Theatre Review: 20 July

Still ‘Wunderbar’, but at times Trevor Nunn takes it all rather too seriously

By Georgina Brown

KISS ME, KATE

I have trained myself to expect the very worst of any holidays so that they never fail to exceed expectations. Try as I might, the brainwashing doesn't work when it comes to theatregoing. Admittedly, there's a handful of plays I approach with mild dread, such as Tom Stoppard's Jumpers or Travesties and Shakespeare's The Taming Of The Shrew, but on the whole I travel hopefully. And there are some shows I anticipate with near feverish excitement. One of them is Kiss Me, Kate, which is surely one of the most entertaining of all American musicals. Or so it should be.

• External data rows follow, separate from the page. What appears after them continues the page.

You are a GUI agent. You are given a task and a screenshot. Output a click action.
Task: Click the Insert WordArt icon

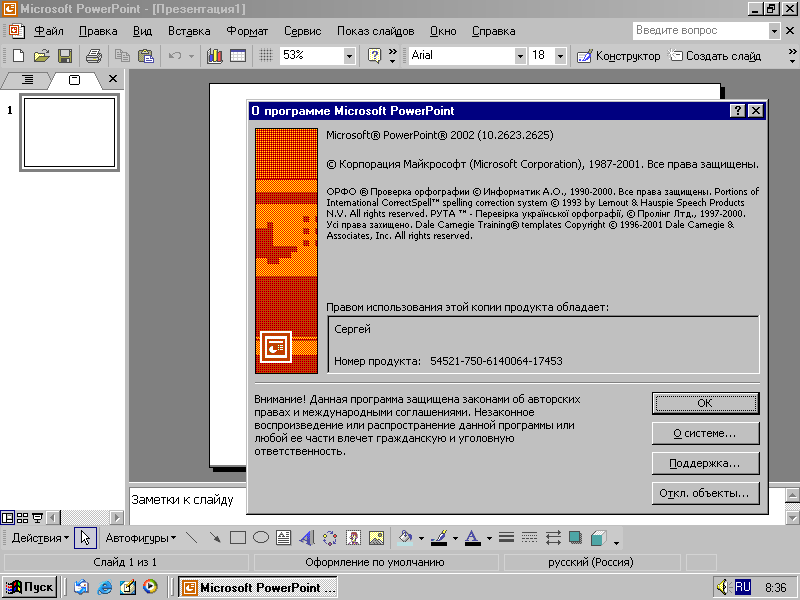point(306,538)
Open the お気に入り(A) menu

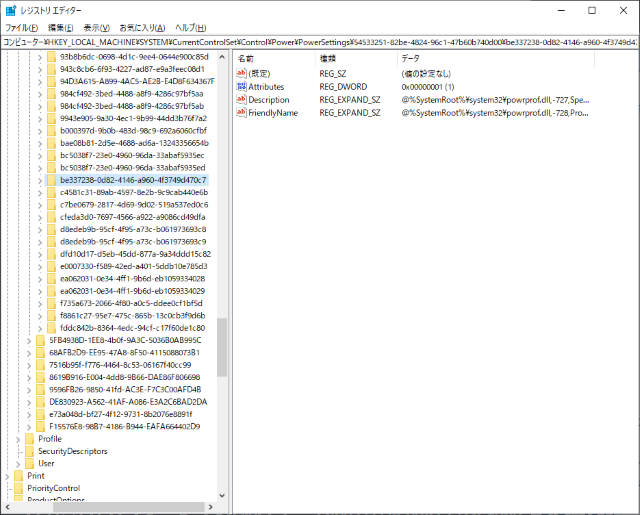point(143,27)
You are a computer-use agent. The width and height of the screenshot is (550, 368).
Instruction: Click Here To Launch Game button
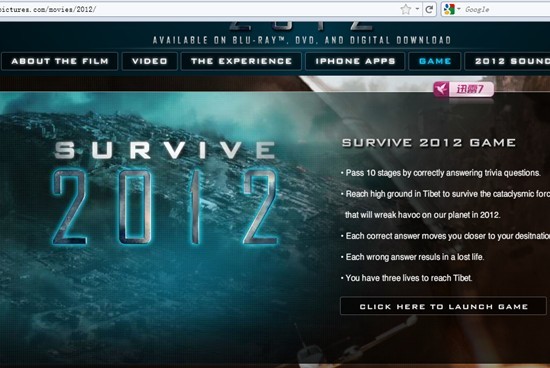point(443,306)

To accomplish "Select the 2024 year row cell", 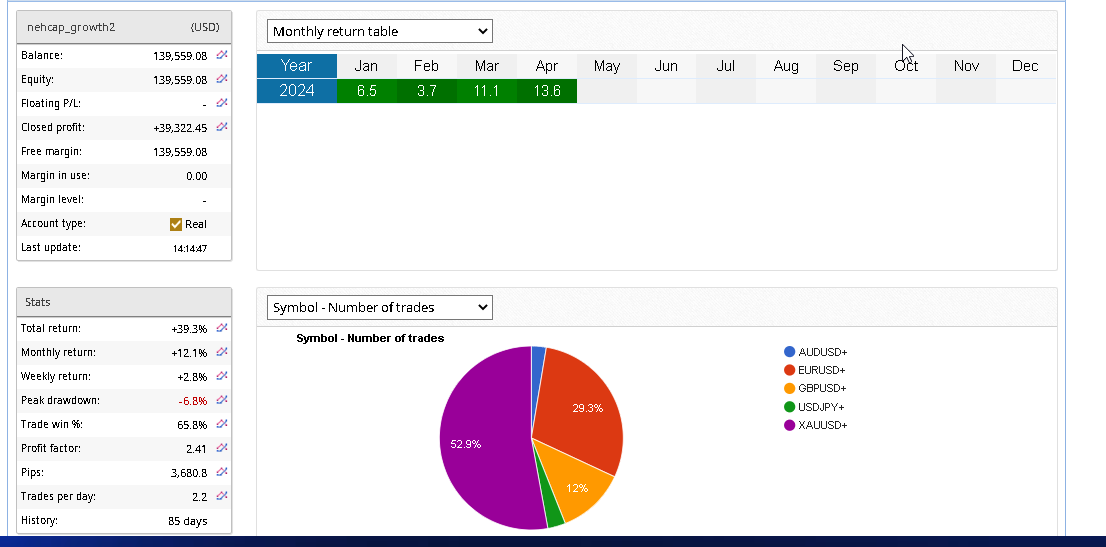I will point(297,91).
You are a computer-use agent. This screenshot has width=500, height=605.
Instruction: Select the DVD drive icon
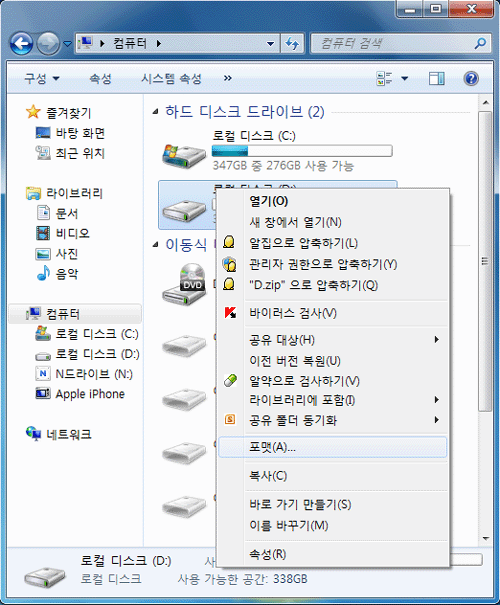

The book, by Sam and Bella Spewack, tells the story of a creaky travelling theatre company that is staging a musical version of The Shrew, with the backstage spats mirroring and spilling over into the on-stage scrapping between Kate and Petruchio. But it is Cole Porter's sensational score and scintillatingly witty lyrics that make this show sing. How many musicals can boast such a glorious love song as So In Love, one with such cheek as Tom, Dick or Harry, or as playful as Brush Up Your Shakespeare, and a dance number as steamy as Too Darn Hot to boot?

Moreover, with Trevor Nunn at the helm of this Chichester revival, I imagined it would be especially 'Wunderbar' (to borrow the title of another terrific song). He knows his musicals as well as his Shakespeare. Perhaps that's the problem. Or maybe I was expecting too much, possibly because Michael Blakemore's production some 12 years ago was a red letter night in my theatregoing life. But where that show sizzled, this one drags; where that one delighted, this one disappoints. Nunn takes it all far too seriously and much too slowly.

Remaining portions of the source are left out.